Sunday, April 8, 2012

Antony Crook X Mogwai
The photography of Antony Crook features sublime landscapes; mountains bathed in mist and sea and clouds unified in breath-taking Norwegian scenery. Combined with Mogwai’s epic musical progressions and crescendos through intensity to climax, this aesthetic creates the perfect synesthetic experience. For their new collaborative project, Crook accompanies Mogwai on their Japan tour and documents the journey through a series of photographs.
The images will be displayed this month at the KK Outlet in Hoxton Square, along with Crook's film 'Knock for Knock', also created in Japan. Here Dazed talks to the photographer/ director and exclusively premieres a selection of images from his photo diary.
Dazed Digital: Why did you choose to photograph the band in Japan of all places?                 
Antony Crook: Stuart Braithwaite talked to me about how different their Japan shows are, and how respectful their audiences are. At the moment where their tracks go quiet the audience are silent, and you can hear a pin drop. This always interested me and I wanted to see it and try and photograph it.

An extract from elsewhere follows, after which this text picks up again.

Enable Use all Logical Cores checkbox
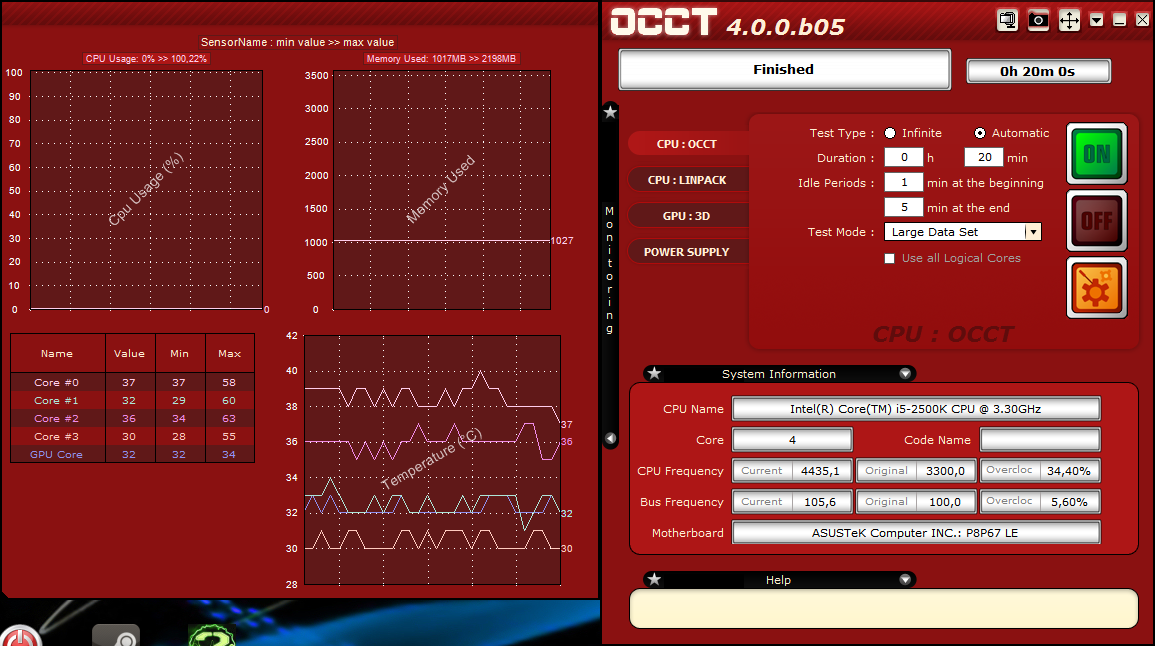 tap(890, 258)
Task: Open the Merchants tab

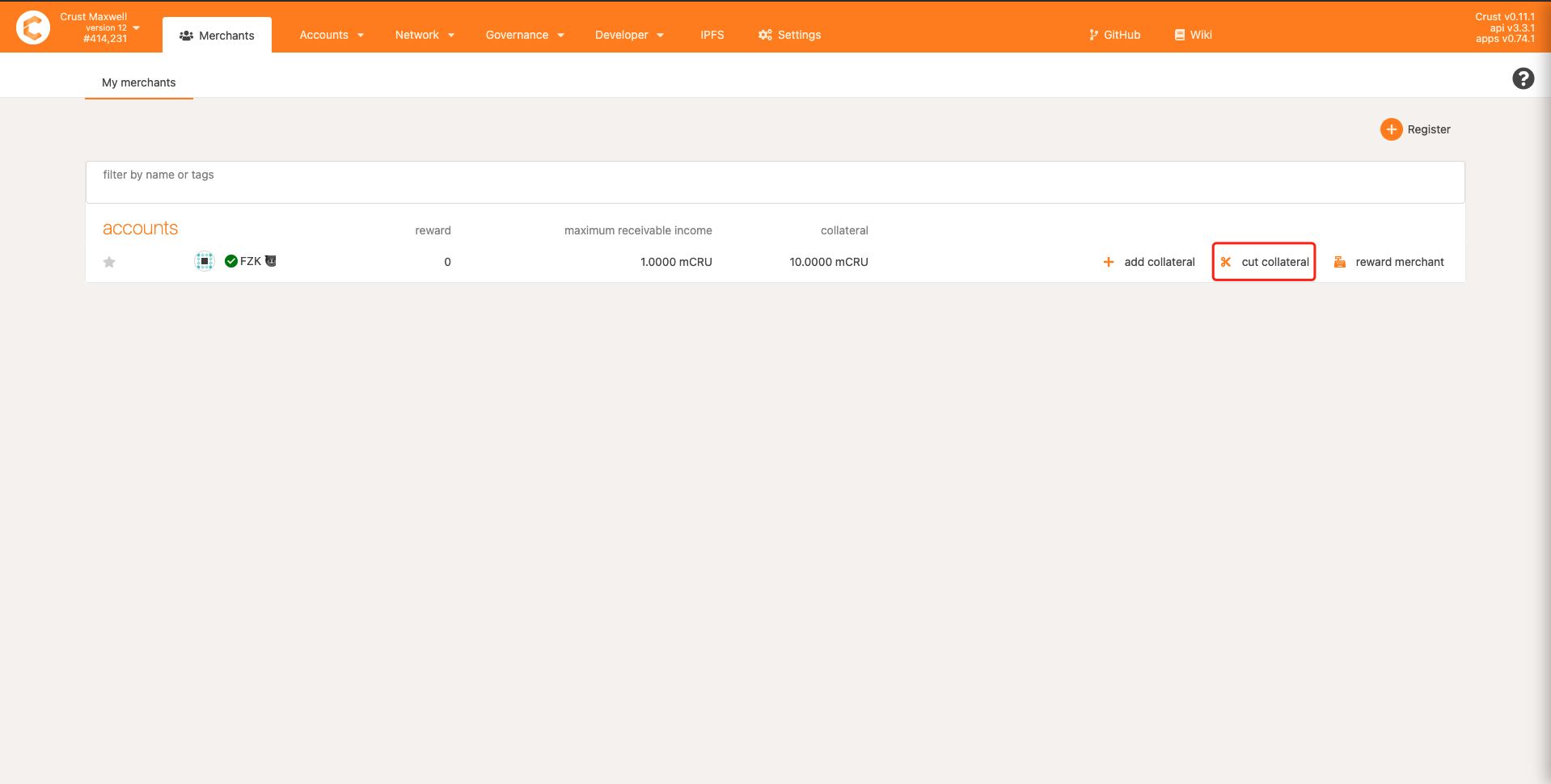Action: [x=217, y=36]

DD: Do you feel like your style of photography has a special affinity with Mogwai's music?
Antony Crook: I think it does, I seem to photograph things in a similar way to how they approach music. There is a feeling or point of view that repeats. I think we see things in similar ways.

DD: Why do you think you find the figure of the cyclist so interesting?
Antony Crook: I'm more drawn to the landscape and the idea of traveling through it, partiality a lone figure.
The cycling came from the first film (30 Centuryman) that I did with them and my friend James Bowthorpe, who'd just broken the world record for cycling around the world. Knock for Knock was a development or sequal to this project.

DD: Can you tell us a little about the film that you’re directing in October and where the inspiration for this came from?
Antony Crook: It's called The Hudson River Project. James Bowthorpe is going to travel to New York to collect wood and metal that he finds in the streets and bins of Manhattan, then make a rowing boat and two oars out of it. Take it to the start of the Hudson River high in the Adirondack Mountains, and then row it the 315 miles back to New York. We're hopefully making it into a feature and Mogwai are doing the soundtrack.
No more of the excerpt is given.